Sunday, August 23, 2015

You Are What You Seek




As long as I can remember I have been a seeker. Of knowledge, wisdom, truth and understanding. I have always wanted to know how things work, why we think and behave in certain ways, why life unfolds as it does. At the same time I searched fervently for the recipe to live well, be happy and successful while making a positive impact in the world. When I was young I was certain someone or something held the key and I thought that once I found that key it would unlock the world and open me to a life that was easier, happier and more fulfilling. Over the years I have devoted myself to religion, embraced and supported political and social ideals that seemed to make sense and disciplined myself to be a “good“ person. I have followed plenty of sets of rules to live by and even achieved some success and satisfaction. 
As time passed though I came to realize that the rules and prescriptions for life were in fact a limiter to actually living life. That so much of what we are told is really just an effort to control. Rules etched in stone to make things more predictable or safe. Constraints to tame self expression and passions that somehow frightened ourselves or others thus needing to be contained. Mandates handed down to keep the masses in line while largely ignored by the ones who wrote them. There is a certain comfort in following. The world is complex, life is difficult and down right scary at times, it makes sense that throughout history humans have been seekers looking outside themselves for direction on how to best navigate the course.

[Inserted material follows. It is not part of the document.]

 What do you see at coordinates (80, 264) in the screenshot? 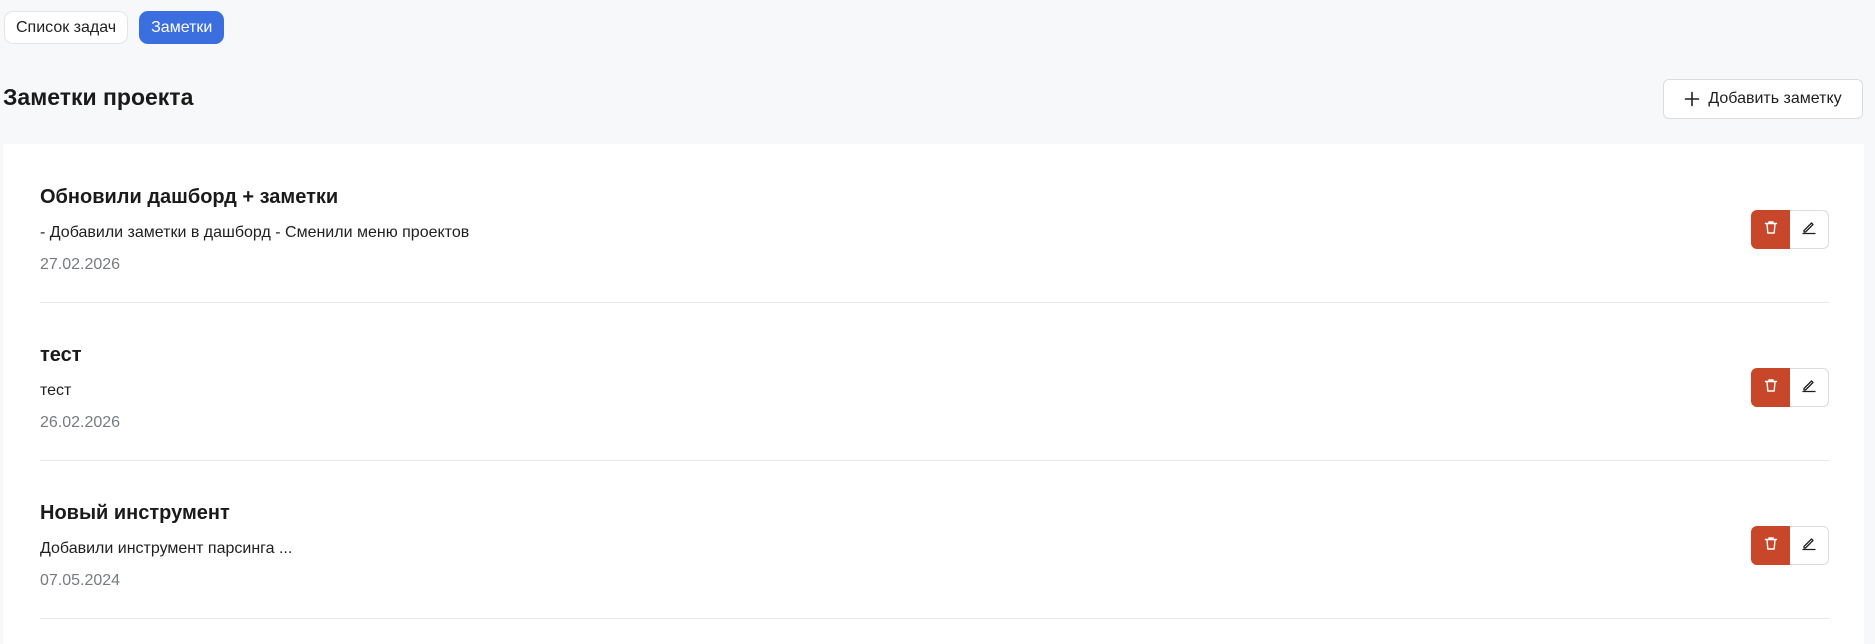
I see `note-date: 27.02.2026` at bounding box center [80, 264].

However, I have found as I get older that I need to know what is right less than what is possible. I do not recognize the existence or importance of one truth or a singular right path. I have left behind being a seeker of answers and have become a seeker of ideas instead. I am open and feel more free than I ever have leaving infinite room to find genuine self acceptance and appreciation for others and the world around me.

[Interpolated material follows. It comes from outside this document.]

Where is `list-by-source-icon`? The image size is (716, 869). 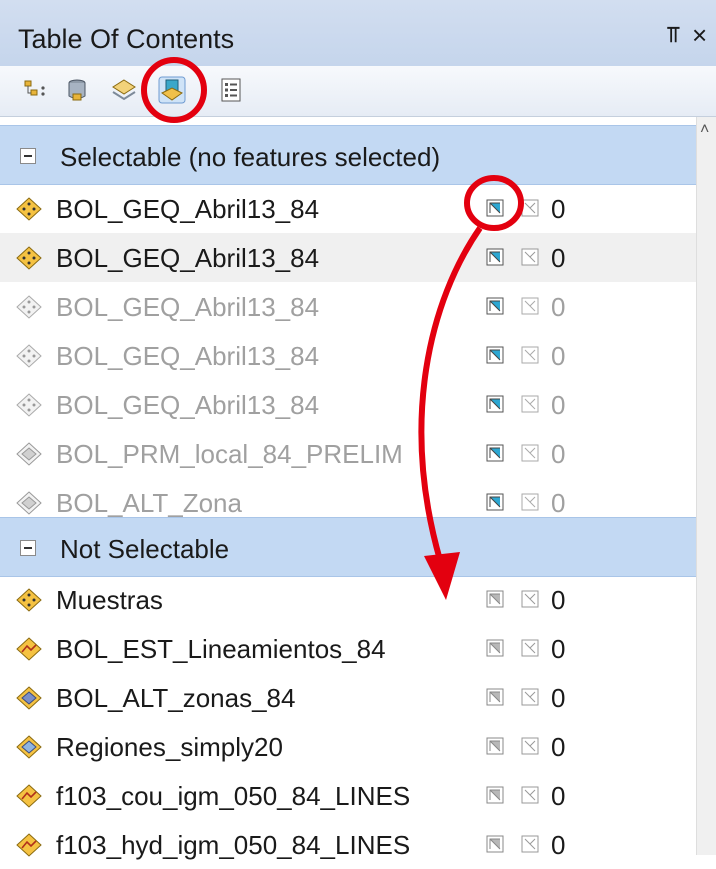 list-by-source-icon is located at coordinates (77, 90).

The downside of having a “right” way is that it necessitates a wrong way which then indicts us and others and ignites self rejection and separation.Throughout history this has been the tragic byproduct of looking outside ourselves arguably causing far more harm that good. After all, how can we hope to understand and embrace ourselves and the world more by adhering to a narrow path?
While I am still a seeker with an unquenchable thirst for new thoughts, ideas and experiences I have a strong ability to trust what I feel is right for me. I am grateful to know that what is right for me can and will change at any moment and that it is not likely or necessary that it is right for anyone else. 

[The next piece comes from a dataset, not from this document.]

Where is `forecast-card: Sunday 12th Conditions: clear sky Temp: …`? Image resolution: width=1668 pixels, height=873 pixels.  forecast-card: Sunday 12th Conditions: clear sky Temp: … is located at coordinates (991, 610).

I have learned the value of being quiet, to listen to what comes to me rather than to ask for what I want. I have tuned in to connect silently with nature and other people and felt the joy and wonder of those brief moments of oneness. I have discovered that the more connected I become to myself the more intricately tied I am to everyone and everything else.
It seems that in letting go of prescribed ways of living I have finally found a way of being that offers the peace, happiness and positive impact I have always been seeking.


I have few rules now and fewer answers to be sure. I will stumble and may come up short in many ways but I am ok with that because I realize now that what I truly seek is to be at peace with me enough to fully be all that I am and to truly accept and appreciate the world and others as they are that is the best impact I can hope to make.